Prenons l’exemple de l’emploi des jeunes. Tout le monde en parle, tout le monde s’en inquiète. Mais qu’en sait-on vraiment ? Où sont les chiffres par province, par genre, par niveau de diplôme ? Où sont les données longitudinales pour comprendre les trajectoires ? De la même manière, les politiques ciblées en faveur des femmes rurales ou des jeunes NEET (ni en emploi, ni en études, ni en formation) reposent sur des estimations générales, pas sur une analyse fine du terrain.
Le Maroc ne manque pas de talents pour analyser, modéliser, proposer. Il manque de données ouvertes. Il manque de volonté politique pour passer d’un gouvernement de la parole à une gouvernance de la preuve. Le Data Act marocain est encore à l’état embryonnaire. Nos institutions n’ont pas intégré que la donnée publique n’appartient pas à l’État mais aux citoyens. Il est temps de rendre open by default les résultats détaillés des enquêtes publiques, dans des formats exploitables, interopérables, sans justificatifs à fournir pour y accéder.
Dans une démocratie moderne, la transparence ne se limite pas aux déclarations d’intention. Elle se mesure à la disponibilité de la donnée brute. Car sans données ouvertes, pas de contrôle citoyen. Et sans contrôle, pas de progrès.

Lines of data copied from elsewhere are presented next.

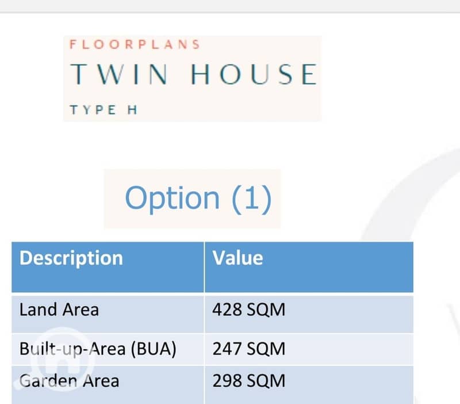
Task: Click the Land Area table cell
Action: [x=59, y=310]
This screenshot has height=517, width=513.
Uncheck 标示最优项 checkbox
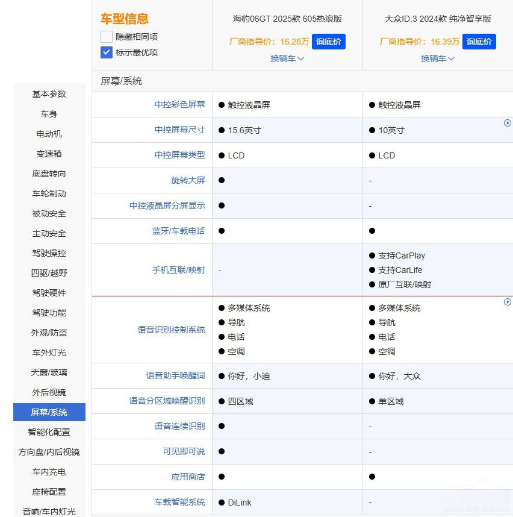[x=107, y=52]
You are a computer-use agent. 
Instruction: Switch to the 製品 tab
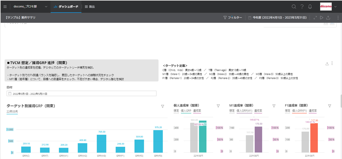[90, 7]
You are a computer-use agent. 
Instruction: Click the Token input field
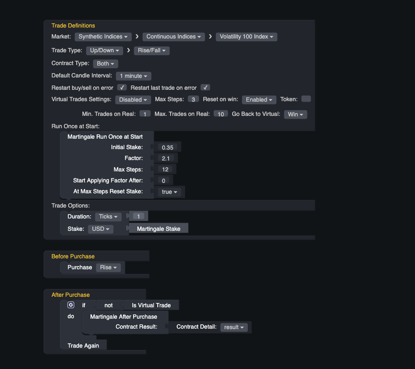click(x=306, y=99)
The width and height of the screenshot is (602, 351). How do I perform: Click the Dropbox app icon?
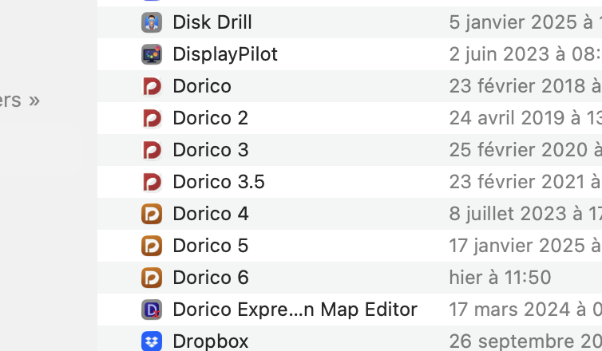click(152, 341)
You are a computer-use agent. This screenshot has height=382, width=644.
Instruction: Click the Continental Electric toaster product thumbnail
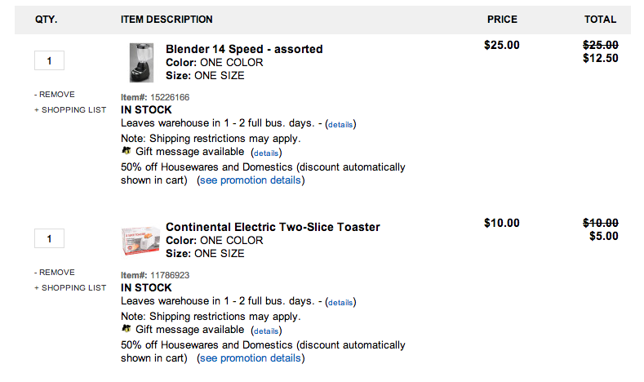[140, 241]
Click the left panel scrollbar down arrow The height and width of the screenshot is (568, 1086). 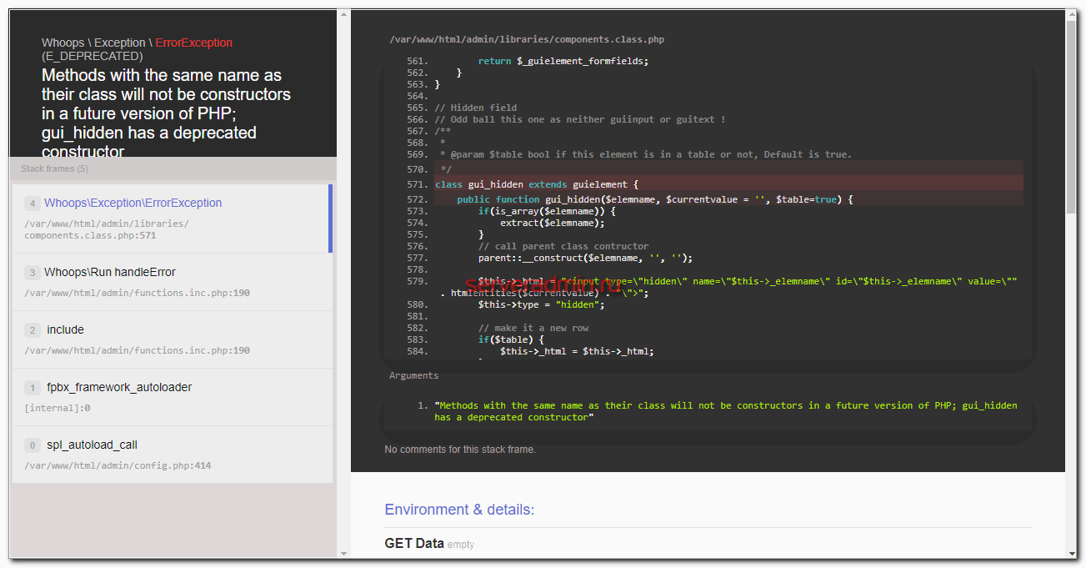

Certains diront que libérer les micro-données, c’est ouvrir la boîte de Pandore. C’est risquer la mauvaise interprétation, la manipulation, l’instrumentalisation politique. D’autres ajouteront que les capacités d’analyse au sein de la société civile sont encore trop faibles pour exploiter ces données de manière utile. Peut-être. Mais à quoi bon protéger un trésor si personne ne sait qu’il existe ? Mieux vaut une transparence imparfaite qu’une opacité organisée.